In this context, Ferguson called for America to go for broke when it comes to the war on terrorism, adding this about President Bush: "And if the only way to defeat terrorism was to overthrow regimes that sponsored it, he would not hesitate." (p. 153) Of course, the only real constraint on the Bush imperial doctrine seems to be how much American indebtedness the rest of the world is willing to put up with. It is apparently an incredible amount, given the global interpendence of matured capitalism. While stock markets show volatility to sinking economies, and devasted budgets of other countries, the United States has an exceptional position, thanks to the dependence of other economies on its performance, and the protection against the dollar going the way of the Weimar mark - its holders cannot let it become anywhere near worthless.

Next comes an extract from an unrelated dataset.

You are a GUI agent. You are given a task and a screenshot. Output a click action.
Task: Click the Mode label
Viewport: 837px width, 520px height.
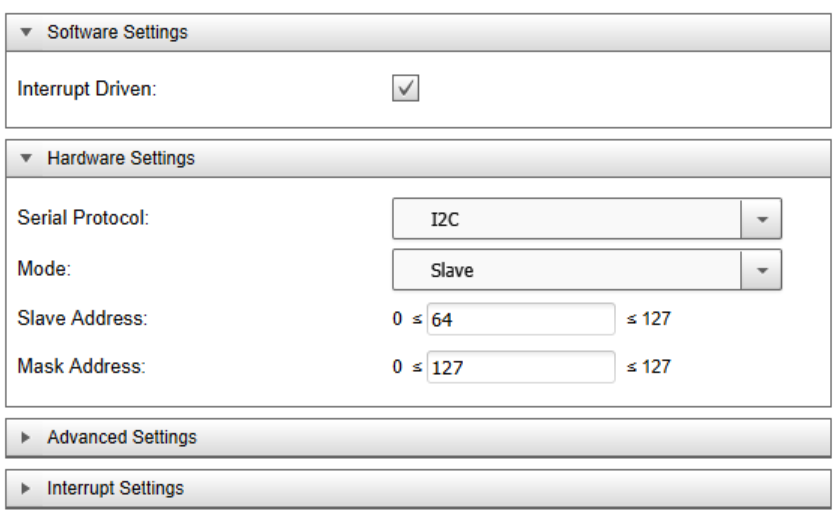(40, 268)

Ferguson's optimism about America's future as an imperial power is only tempered by what the American people want, and are willing to tolerate. If they prefer stopping malls over building other nations, imperial affairs could turn sour. "The true feet of clay of the American Colossus," he concluded, "are the impending fiscal crises of the systems of Medicare and Social Security." (p. 28)

Given all the good sense Ferguson has shown about the American empire up to now, this seems like hardly a great impediment, given Washington's powers to tax, and redistribute slight amounts of wealth when political circumstances demand it.

In short, it seems the American empire has a much longer shelf life than its opponents or critics are contending, and they better prepare themselves for a bumpy future for quite awhile.